Millennium Post

Excessive manoeuvring

Sri Lankan President Maithripala Sirisena's decision to sack Prime Minister Ranil Wickremesinghe and appoint former president Mahinda Rajapaksa whom he had defeated in the 2015 presidential election in his place is turning out to be ill-conceived and flawed. First, the speaker of Parliament, Karu Jayasuriya, refused to recognise Rajapaksa as the new Prime Minister until he is able to prove his majority in Parliament. Second, before the floor test on November 15, Sirisena dissolved the Parliament and announced fresh election on January 5. Now, all the major opposition parties, who have a complete majority in Parliament, have challenged the President's decision in the country's top court. In a fresh address to the nation on Sunday, Sirisena has claimed that his decision to dissolve the Parliament was aimed at saving the country from a potential civil war as the floor test would have driven the members and their followers towards violence. While sacking Wickremesinghe and suspending the Parliament about two weeks ago, President Sirisena had claimed that he had major differences with Wickremesinghe on a number of policy issues. He had also taken everybody by surprise by claiming that Wickremesinghe and a member of the Cabinet were hatching a plot to assassinate him. Some Sri Lankan media outlets had published a news quoting Sirisena that external intelligence wing of India, Research & Analysis Wing (RAW), was planning to assassinate him. Later, Sirisena refuted the media claim that he had spoken something to that effect. He even called up Indian Prime Minister Narendra Modi and tried to clear the air on the issue.
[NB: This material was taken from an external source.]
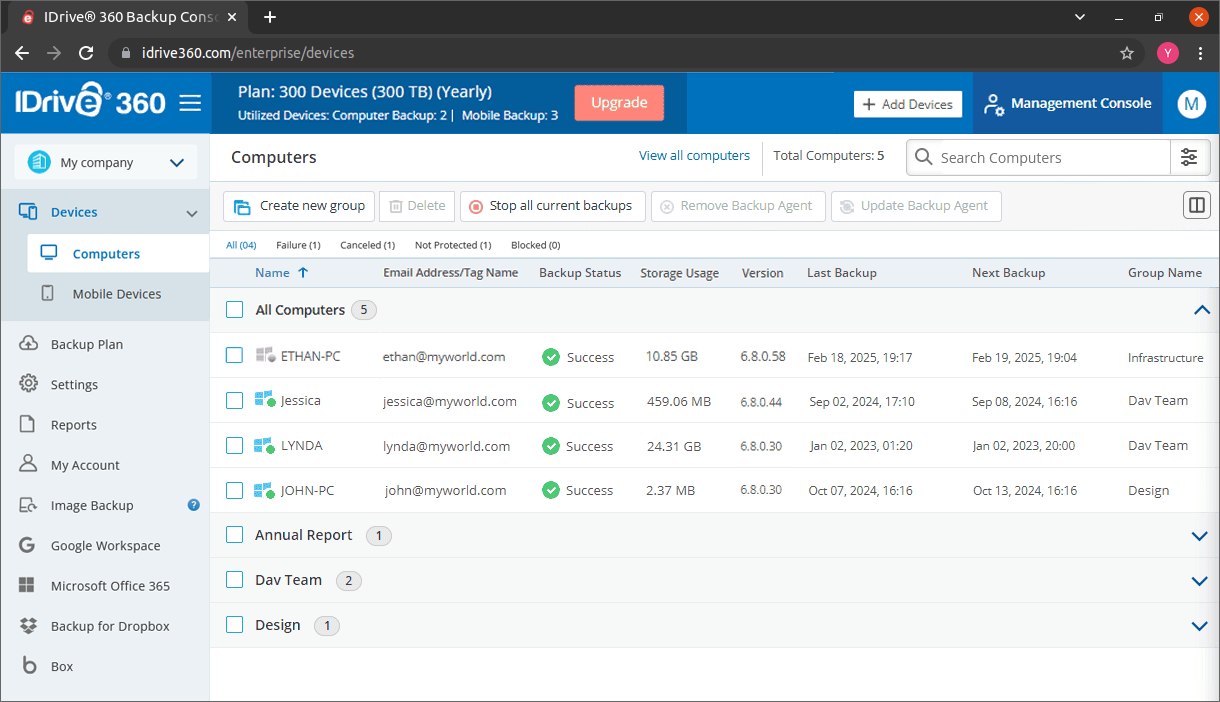Screen dimensions: 1220x702
Task: Open Backup for Dropbox sidebar icon
Action: 29,626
As Sirisena's controversial decisions have landed the strategic island nation in the Indian Ocean Region in a complex constitutional crisis, the world leaders have expressed concerns over the recent developments and asked the Sri Lankan president to follow due process based on the constitution and ensure that democratic principles and institutions do not get undermined in the ongoing power tussle. For long, Sri Lanka has been in the grip of a civil war that pitted the Tamil population against the majority Sinhalese. The civil war saw a decisive moment during former President Mahinda Rajapaksa's ten-year from 2005-2015, when the Sri Lankan security forces launched a massive operation to root out Tamil terror outfits, mainly LTTE. Despite international criticism, Rajapaksa continued with the crackdown that saw nearly 40,000 of LTTE cadres brutally killed. Usually, the southern states, especially Tamil Nadu, have expressed solidarity with the Tamil cause but they could not do anything when Rajapaksa oversaw the military crackdown against LTTE. The only international support that Rajapaksa had during his 10-year rule as the President of the island nation was that of China. Sri Lanka was one of the first countries in India's sphere of influence to have opted China as a major business and diplomatic partner. Rajapaksa allowed China to build a strategic deep-water modern port at Hambantota that made India extremely unhappy and angry with the country's government. During Rajapaksa's tenure, China was able to formalise a number of deals that allowed Chinese companies unhindered access to the country. Most of the projects that China undertook in Sri Lanka were funded by Chinese loans on high rates and that triggered a fear of debt-trap in the country and the people voted out Rajapaksa in 2015 by choosing Sirisena as the new president. Sirisena had promised to investigate the allegations of high-handedness and human rights violations during the Rajapaksa regime but he did not follow up his promises.

The international community that wanted action from Sirisena on the excesses committed by Rajapaksa chose to shun and avoid Sirisena, the way they treated Rajapaksa in the past. Meanwhile, Prime Minister Wickremesinghe, who was eyeing to contest the next Presidential election, was getting cosy with India. His government is said to have offered a similar deep-water port project as the Chinese-built Hambantota port to India besides enhancing bilateral business cooperation. India was slowly regaining its primacy in the country's foreign affairs. This left Sirisena in an awkward situation where he was neither enjoying the support of the international community nor that of India or China. With the international community siding with Wickremesinghe, he was fast emerging as a favourite for the president's post. Sirisena's move to sack Prime Minister Wickremesinghe was his attempt to stop him from rising to the country's top post. And, by replacing him with China-backed Rajapaksa, Sirisena tried to placate China. But going by the developments that followed his controversial decisions, it seems that Sirisena has fallen victim to excessive manoeuvring. Now, one can only hope that things fall in place and the country soon recovers from this political mess.